If you are worried about your tinnitus you should visit your family doctor. They may refer you to your local hospital ear, nose and throat (ENT) department or tinnitus clinic or audiology department. The RNID Tinnitus Helpline (Tel: 0808-808-6666) also offers useful information and advice to people with tinnitus.
1. The RNID is a charity that represents deaf and hard of hearing people in the UK (www.rnid.org.uk).
2. The British Tinnitus Association disseminates a lot of useful information about tinnitus (www.tinnitus.org.uk).
What are the causes and treatments of hearing loss in later life?
Most people as they get older experience some degree of hearing loss. The causes include environmental factors (e.g. noise), diseases (e.g. diabetes), medicines (e.g. some antibiotics), and other unknown factors produced by ageing. As with many diseases, healthy lifestyles may help to minimise hearing losses.
Most age-related hearing losses are due to problems in the cochlea, the snail-shaped structure in the inner ear, where sounds are converted into nerve signals. They are not treatable by surgery or medicines. Providing amplified sound via a hearing aid or (in extreme cases) a cochlear implant is the treatment of choice. Today’s hearing aids give benefit to very many people in the UK, and anyone experiencing hearing difficulties is advised to consult their family Doctor with a view to trying hearing aids.
Why do I have trouble hearing in a noisy place?
The single biggest complaint people make about their hearing is that they have difficulty in noisy places such as classrooms, parties, bars and railway stations. It is perfectly normal to have at least some problem hearing speech in these circumstances because the noise physically ‘masks’ the speech. This is the same effect you would find if you detuned your radio or TV and tried to make yourself heard over the background noise. However, human hearing has developed various special abilities to help deal with these problems. One is called ‘grouping’, a brain process where similar sounds are heard as belonging together. Thus, a particular voice can be heard against other voices because it has certain properties (e.g. pitch of voice, accent) that are continuous over time. Binaural hearing – combining the information from the two ears – helps to separate sounds that come from different directions. Somebody talking to you from the front can then be separated from someone talking to the side. Lip reading (now correctly called ‘speechreading’) also helps, even in normally hearing people.
These and other processes thus improve our ability to hear in difficult circumstances. But they can go wrong. People who have a hearing loss in the ear almost always have an additional problem hearing in noise. This may sound surprising, as you would expect the hearing loss to reduce the level of both the ‘target’ sound AND the noise. But cochlear hearing losses also impair other aspects of hearing, including the ability to separate sounds of similar pitch and sounds occurring close together in time.
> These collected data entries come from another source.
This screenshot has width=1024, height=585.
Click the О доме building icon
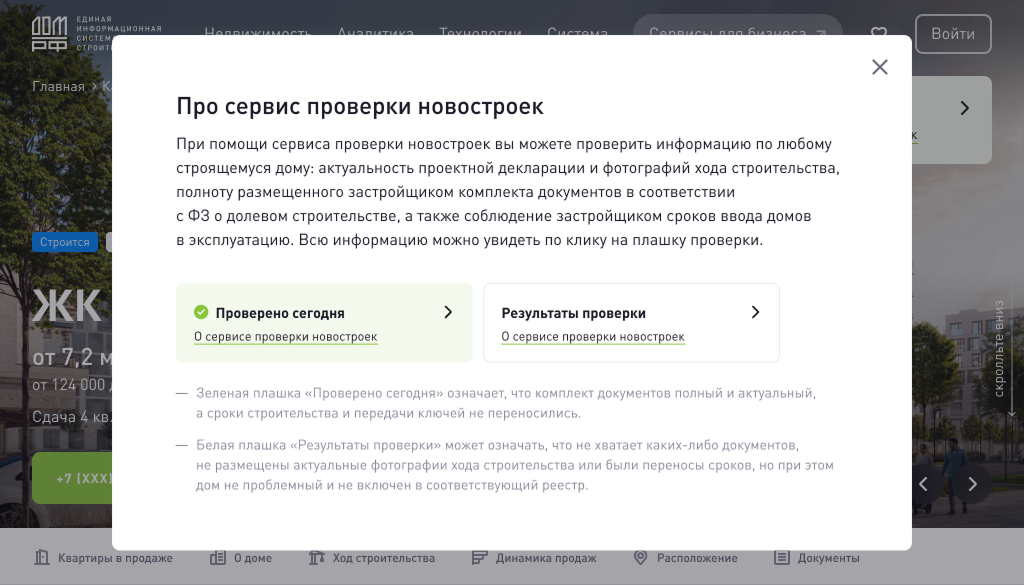point(217,558)
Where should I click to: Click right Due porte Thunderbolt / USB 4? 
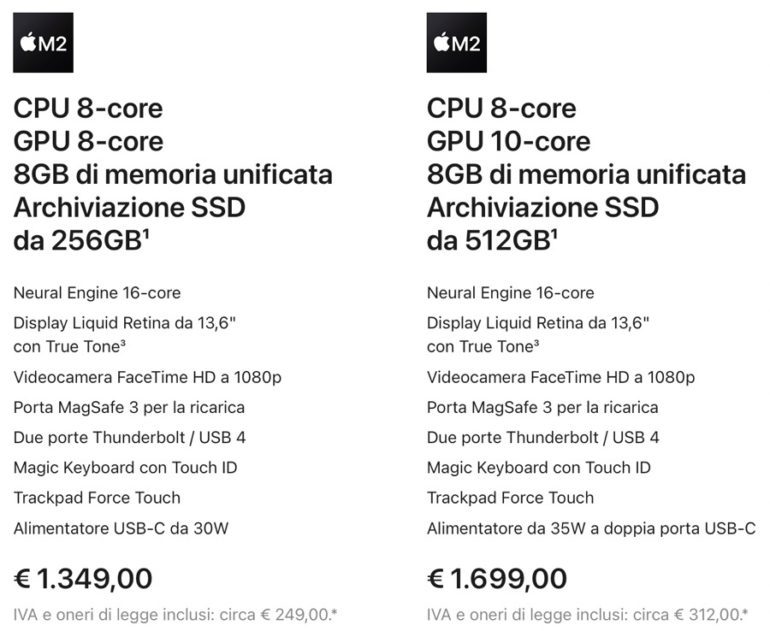543,438
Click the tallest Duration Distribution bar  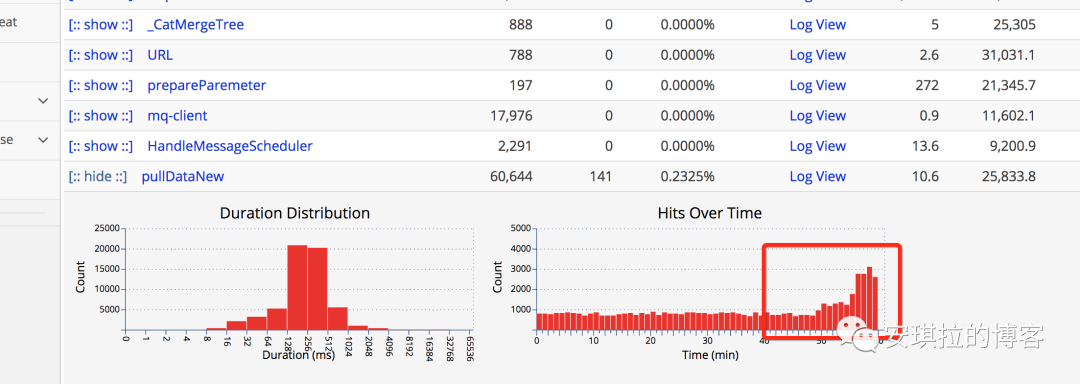(297, 287)
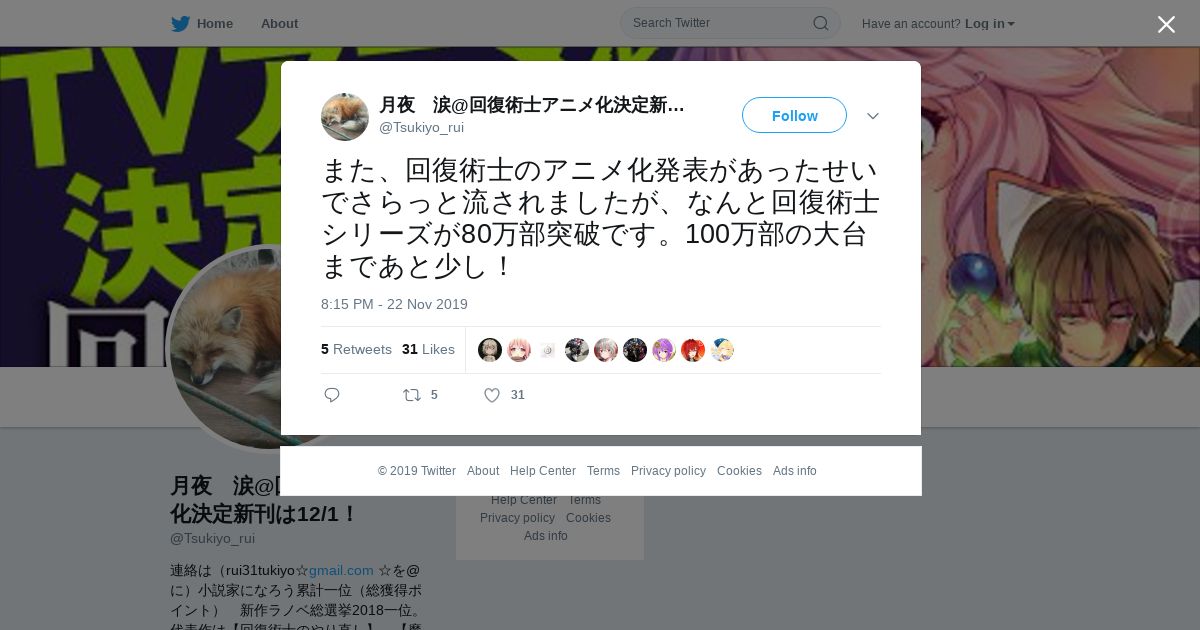This screenshot has width=1200, height=630.
Task: Like the tweet with heart icon
Action: coord(492,395)
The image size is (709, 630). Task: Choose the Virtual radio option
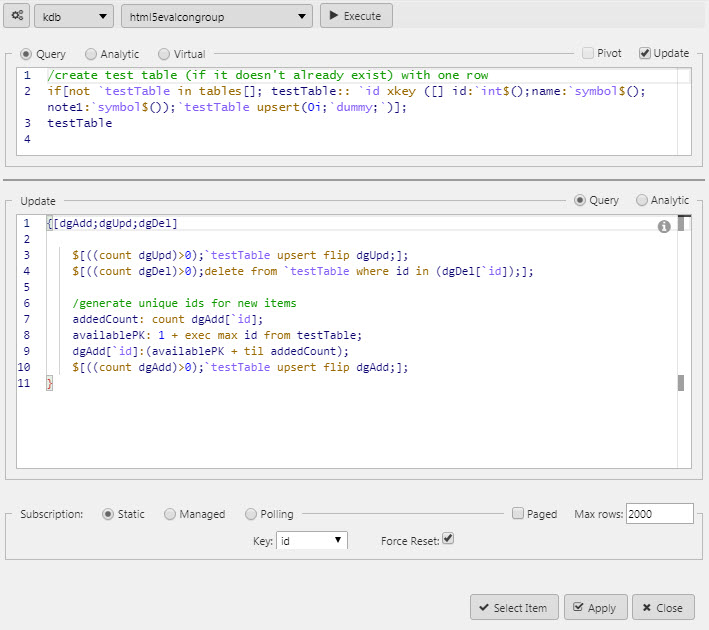coord(164,54)
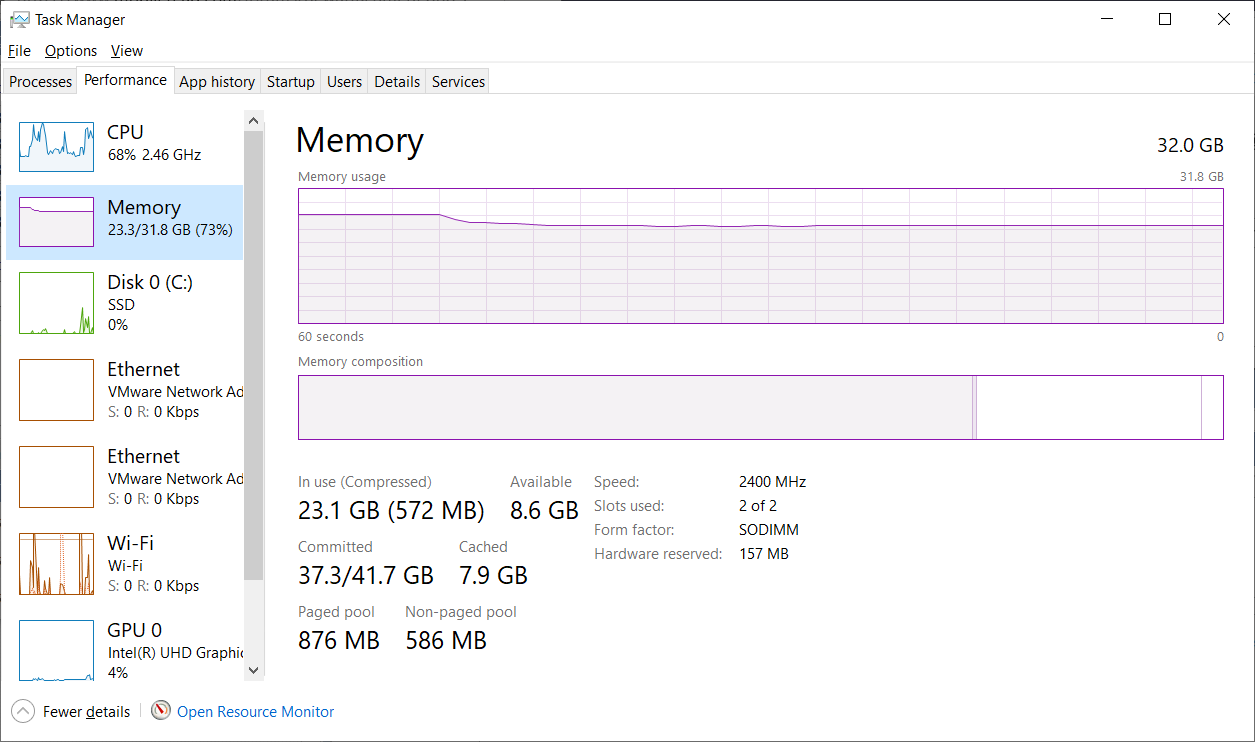Select the GPU 0 graph icon
Screen dimensions: 1255x742
(x=56, y=650)
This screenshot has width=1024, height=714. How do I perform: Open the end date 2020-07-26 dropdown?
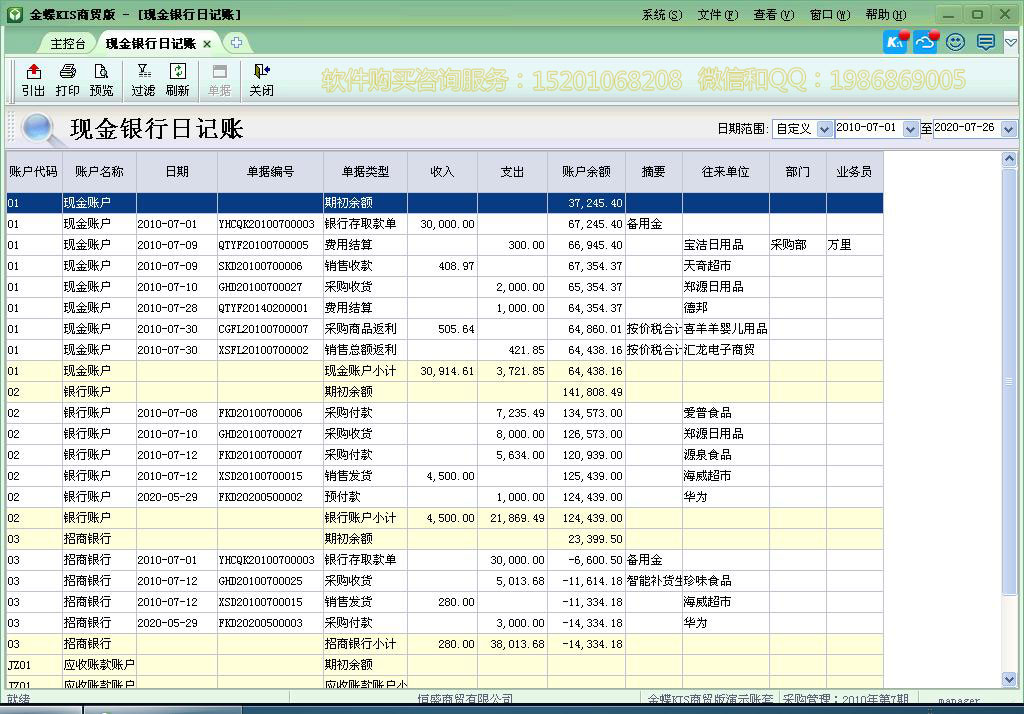click(1008, 129)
Other problems with ‘central auditory processing’ can contribute to poor speech-in-noise hearing. These include binaural hearing and grouping. It is likely that both sources – ear and brain – contribute to the often reported difficulty of many elderly people to hear well, especially in noise. Current hearing aids fitted in modernised NHS hearing services provide more benefit to people than earlier hearing aids did in this situation, and research continues in this area.